** SUPPLIED RECORDS **
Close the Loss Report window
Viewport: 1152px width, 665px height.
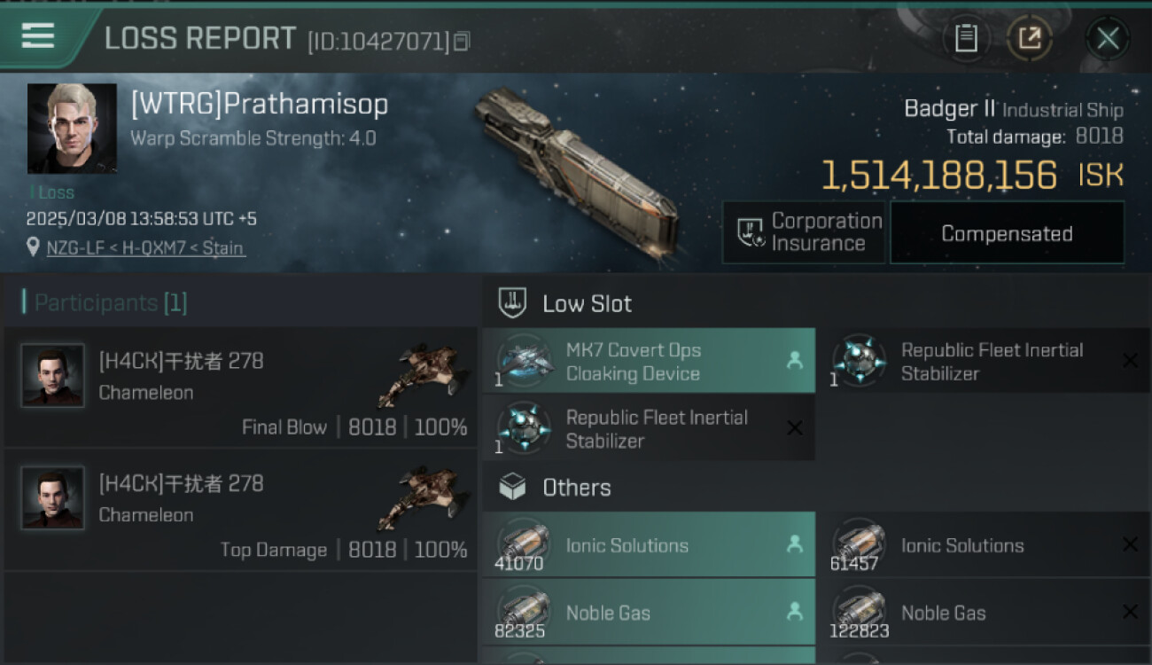coord(1108,38)
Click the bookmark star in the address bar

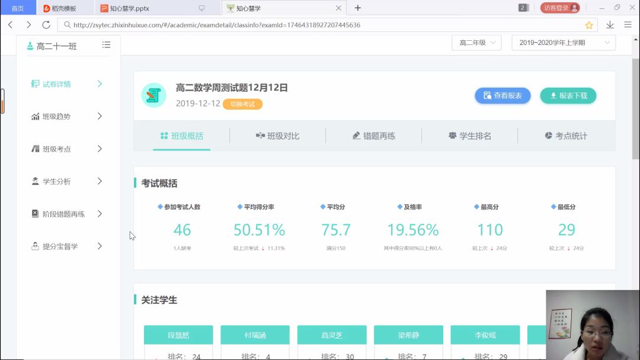pos(589,26)
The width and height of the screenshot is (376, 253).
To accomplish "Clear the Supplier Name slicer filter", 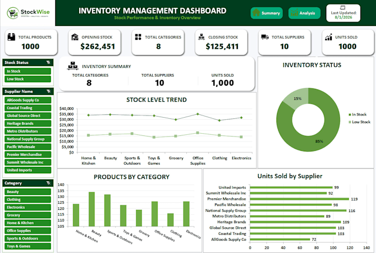I will tap(49, 91).
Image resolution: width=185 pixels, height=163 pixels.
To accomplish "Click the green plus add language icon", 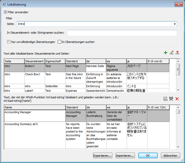I will click(x=166, y=53).
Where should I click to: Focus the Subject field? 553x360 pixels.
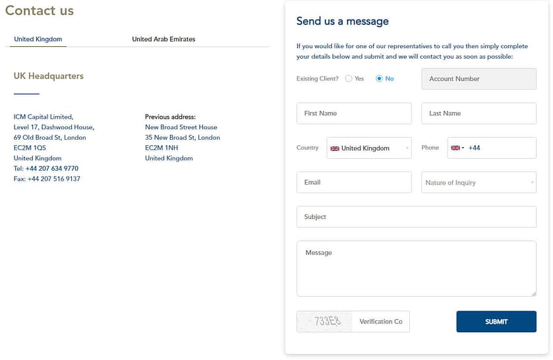pyautogui.click(x=416, y=217)

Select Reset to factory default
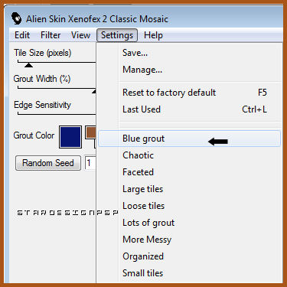pyautogui.click(x=189, y=93)
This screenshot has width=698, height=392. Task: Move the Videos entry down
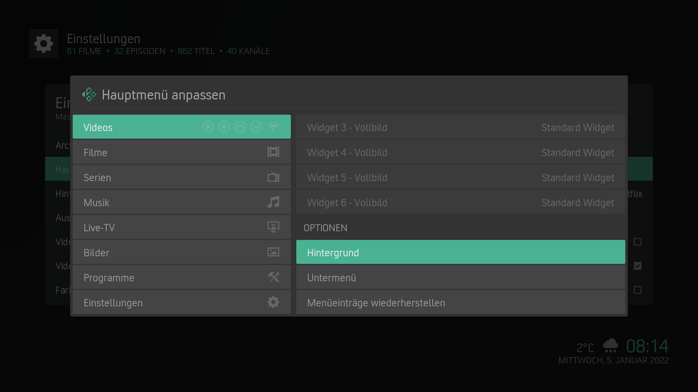(x=256, y=127)
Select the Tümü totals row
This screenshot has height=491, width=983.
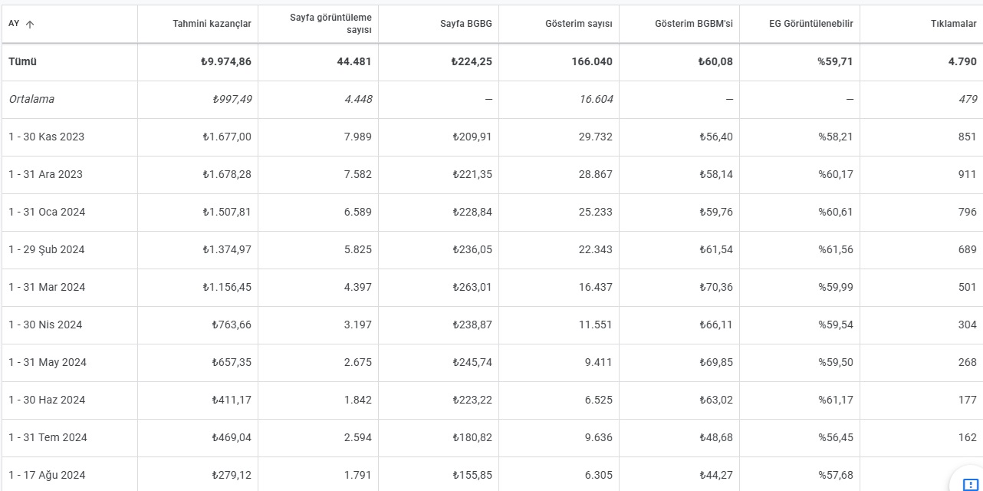pos(492,62)
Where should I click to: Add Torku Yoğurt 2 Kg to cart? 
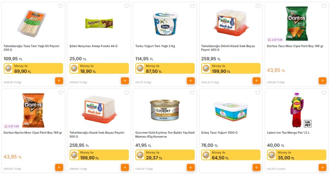[191, 81]
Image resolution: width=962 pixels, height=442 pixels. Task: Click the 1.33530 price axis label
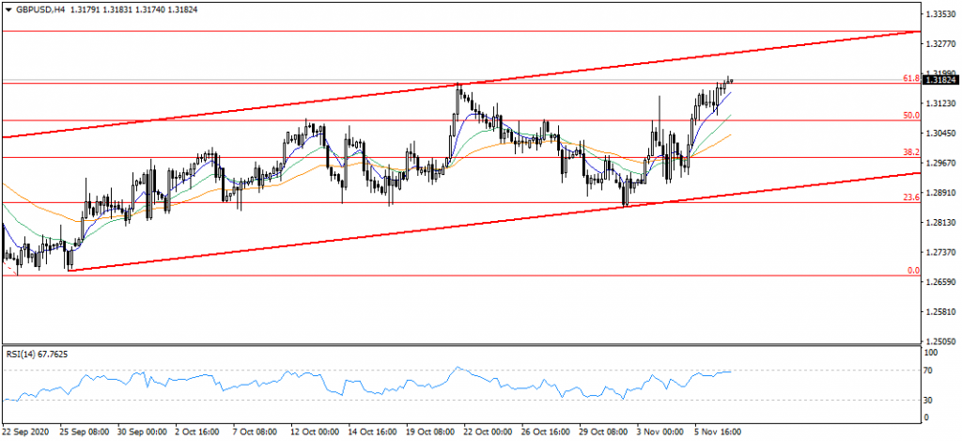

** WRITTEN EXERCISE **
Starting with the line that contains "Select the Tümü totals row" and going on through the end of the items, write out every line again, requests included, with each coordinate in the answers shifted up by 11. Leave the pictures out of your answer.

** FINISHED TASK **
Select the Tümü totals row
This screenshot has height=491, width=983.
pos(503,73)
Where should I click to: Add Torku Yoğurt 2 Kg to cart? 
[202, 92]
Image resolution: width=962 pixels, height=442 pixels. Task: Click the 1.33530 price axis label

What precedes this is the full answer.